CONSIGNE | Prolongez le texte sur le changement politique au Cameroun en reprenant juste après sa dernière phrase.

DOCUMENT |
'''

Cameroun : Pourquoi le changement au Cameroun dépend t-il des Camerounais ?

Deux évènements majeurs animent assez souvent la vie politique d’un pays. La session budgétaire au cours de laquelle les gouvernements annoncent les recettes et les dépenses annuelles et prévisionnelles de l’Etat. Les élections permettant de pourvoir le pays en dirigeants légitimes qui auront la délicate tâche d’élaborer et gérer ces budgets. Le Cameroun, à travers la session parlementaire actuelle, planche sur son futur budget. Parallèlement les spéculations vont bon train quant à l’organisation l’année prochaine c’est-à-dire 2010 d’au moins une élection, les sénatoriales, voir deux, les élections présidentielles avec si elles sont anticipées comme les indices nous laissent penser.

En effet, l’organisme chargé d’organiser et conduire, de manière indépendante, le processus électoral ELECAM, s’est dit prêt, par la voix de son président, à le faire dès le début de l’année 2010 alors que certaines tâches pré requises ne sont point accomplies, ce en l’absence de budget et peut-être de volonté tout simplement:

- Transfert du fichier électoral du MINADT à ELECAM,
- Lancement de la campagne d’inscription sur les listes électorales,
- Mise à jour de ce fichier électoral au regard des résultats attendus du dernier recensement de la population de 2006,
- Informatisation de ce fichier,
- Affectation connue à l’avance des inscrits par bureau de vote,
- Formation et campagne de sensibilisation du personnel chargé d’assurer ces tâches sur les risques pénales encourus quant à la fraude.

Et cette liste n’est pas exhaustive.

Ensuite le Président de la République Paul Biya, par sa récente lettre adressée aux militants de son parti, le RDPC et aux camerounais, à l’occasion du 27ième anniversaire de sa prise de pouvoir, a subrepticement chaussé les pieds d’un candidat, tout au moins, à la candidature aux futures élections présidentielles. Cette lettre aux allures de profession de foi d’un candidat, couplée aux appels de pieds ou motions de soutiens de ses partisans puis au « redressement » idéologique qu’appelle de ses vœux, le secrétaire général du parti au pouvoir sont autant de points qui ne trompent même plus les plus naïfs du landernau politique camerounais.

La révision constitutionnelle de l’année dernière avait déjà jeté un premier pavé dans la marre.

Les multiples réponses à cette fameuse lettre notamment celles de Pierre Mila ASSOUTE du RDMC, des jeunes du parti libéral de Louis Tobbie MBIDA et l’annonce de candidats nous renforcent dans l’idée que les deux prochaines années détermineront, au-delà de l’avenir de notre pays, si oui ou non les camerounais c’est-à- dire chacun d’entre nous, pris individuellement, souhaite le changement tel qu’il le proclame urbi orbi.

En effet le changement que semble souhaiter majoritairement les camerounais, à travers les futures élections, sera un match aller-simple, sans retour. Le vouloir est une chose mais le pouvoir en est une autre.

'''

DONNÉES FOURNIES |

'''

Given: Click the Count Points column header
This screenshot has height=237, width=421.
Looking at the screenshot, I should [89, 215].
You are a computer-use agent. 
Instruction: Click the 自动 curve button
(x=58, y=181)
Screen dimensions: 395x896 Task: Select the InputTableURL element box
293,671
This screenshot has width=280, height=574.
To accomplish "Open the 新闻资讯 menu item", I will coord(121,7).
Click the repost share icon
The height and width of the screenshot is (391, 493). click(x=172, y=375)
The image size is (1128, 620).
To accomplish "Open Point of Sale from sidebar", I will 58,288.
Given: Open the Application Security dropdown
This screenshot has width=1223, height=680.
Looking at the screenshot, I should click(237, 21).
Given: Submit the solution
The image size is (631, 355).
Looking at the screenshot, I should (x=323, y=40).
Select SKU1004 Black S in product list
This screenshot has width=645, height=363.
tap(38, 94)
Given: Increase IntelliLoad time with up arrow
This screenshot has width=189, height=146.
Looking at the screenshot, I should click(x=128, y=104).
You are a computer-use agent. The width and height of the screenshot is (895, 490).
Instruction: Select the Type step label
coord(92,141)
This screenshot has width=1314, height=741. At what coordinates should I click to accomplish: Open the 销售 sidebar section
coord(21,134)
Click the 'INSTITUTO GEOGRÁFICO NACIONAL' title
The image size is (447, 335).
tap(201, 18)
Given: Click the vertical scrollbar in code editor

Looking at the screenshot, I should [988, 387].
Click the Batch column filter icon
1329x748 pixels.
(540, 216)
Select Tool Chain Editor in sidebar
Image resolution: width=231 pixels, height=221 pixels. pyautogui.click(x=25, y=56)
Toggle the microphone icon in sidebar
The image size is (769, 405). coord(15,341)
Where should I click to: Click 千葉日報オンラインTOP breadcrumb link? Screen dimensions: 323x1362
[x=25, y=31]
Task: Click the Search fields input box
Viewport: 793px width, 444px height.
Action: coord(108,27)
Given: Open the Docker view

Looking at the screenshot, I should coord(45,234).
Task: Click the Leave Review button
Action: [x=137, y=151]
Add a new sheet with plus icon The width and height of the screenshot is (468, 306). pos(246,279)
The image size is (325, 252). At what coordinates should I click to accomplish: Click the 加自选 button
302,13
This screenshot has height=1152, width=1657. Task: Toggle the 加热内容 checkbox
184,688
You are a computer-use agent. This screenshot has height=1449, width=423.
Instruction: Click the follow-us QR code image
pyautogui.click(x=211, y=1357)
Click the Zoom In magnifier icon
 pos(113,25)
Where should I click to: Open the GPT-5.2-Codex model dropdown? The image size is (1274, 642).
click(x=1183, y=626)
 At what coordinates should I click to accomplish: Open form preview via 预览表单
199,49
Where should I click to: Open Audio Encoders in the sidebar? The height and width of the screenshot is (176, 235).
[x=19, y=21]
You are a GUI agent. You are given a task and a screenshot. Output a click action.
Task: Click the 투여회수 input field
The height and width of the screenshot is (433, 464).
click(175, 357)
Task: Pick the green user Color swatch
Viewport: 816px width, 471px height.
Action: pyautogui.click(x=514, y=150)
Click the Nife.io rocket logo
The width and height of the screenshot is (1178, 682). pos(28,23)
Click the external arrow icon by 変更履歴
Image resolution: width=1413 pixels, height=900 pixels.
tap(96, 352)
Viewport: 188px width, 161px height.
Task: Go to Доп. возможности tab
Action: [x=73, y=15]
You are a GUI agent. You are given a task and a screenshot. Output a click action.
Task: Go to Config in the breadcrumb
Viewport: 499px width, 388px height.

'''

RÉSULTAT |
Sommes-nous préparés individuellement et collectivement pour ce changement à la tête de notre Etat? Pouvons-nous demander et obtenir de nos dirigeants qu’ils changent si individuellement nous leur servons, par des comportements égoïstes, de marche pieds politiques? Ou en reproduisant individuellement, à notre petite échelle, les tares dont nous les créditons?

Individuellement le camerounais, au fil des ans, a perdu espoir en lui-même, ne croît plus à son propre avenir ni à celui de son pays. Il se morfond, s’invente un horizon irréalisable, se complaît dans un quotidien moyennant des « raccourcis » dont la durée ne peut être qu’éphémère. Cette atonie voulue, suscitée, entretenue a été amplifiée par la révision constitutionnelle de l’année dernière.

Les émeutes de février 2008, loin d’être la conséquence du renchérissement du coût de la vie, ne furent, en fait, qu’un exutoire pour la jeunesse camerounaise désabusée.

Convaincus qu’à défaut d’un changement à la tête de l’Etat par les urnes, celui-ci viendrait naturellement par la fin du second septennat de l’actuel locataire d’Etoudi.

Car qui peut croire qu’après la dévaluation du FCFA en 1994 qui avait entrainé des coupes drastiques et plongé le pays dans la misère, les Camerounais, habitués déjà à se serrer la ceinture, n’auraient pas pu attendre encore trois années supplémentaires de purgatoire.

Ces années difficiles qui perdurent, ont contribué à mettre en évidence des habitudes jadis inexistantes ou à amplifier celles qui étaient restées jusqu’à présent marginales. Toutes choses, prises individuellement, qui contredisent notre volonté de changement.

Nous ne citerons ici que quelques exemples emblématiques.

Le tribalisme.

Le Camerounais semble avoir été « dressé » comme un animal au stimulus ethnique. A chaque réaménagement ministériel, chaque Camerounais chausse ses lunettes pour lire les noms des ministres dont la consonance peut lui rappeler ses propres origines ethniques mais, avec malheureusement aujourd’hui, une grande marge d’erreur tant notre pays a subi de grands brassages de populations. En effet les unions mixtes y sont désormais légion.

A titre d’exemples, nous avons eu des ministres de parents bamilékés et bétis ou de ministres ou généraux d’une ethnie ayant des conjoints d’une autre ethnie, présentée à tort comme antagoniste dans un pays, à la croisée des chemins, qui a besoin de tous ses fils et filles, quelques soient leur origine ethnique ou linguistique, confession religieuse, obédience pour reconstruire son socle républicain.

Ensuite il prend sa calculette pour dénombrer ceux de sa région comme si cette proportion constituait un facteur multiplicateur de la réussite de l’action gouvernementale y compris chez lui. Avec le recul, depuis notre accession à l’indépendance et la gouvernance de l’actuel régime, si cela avait été le cas, nul doute que les Camerounais auraient apprécié les bienfaits d’une telle pratique.

Quand cela est possible, il s’invite chez le promu pour le féliciter tout en « coupant » à l’occasion une petite bière.
En retour, à peine installé, le promu se rend dans son village qu’il n’a pas revu depuis un bout de temps, pour une messe d’actions de grâce accompagnée d’orgies avec la bénédiction d’ecclésiastes.

Au gré des guerres de positionnement, il cosigne des pétitions ou motions de soutien à la gloire du chef de l’Etat.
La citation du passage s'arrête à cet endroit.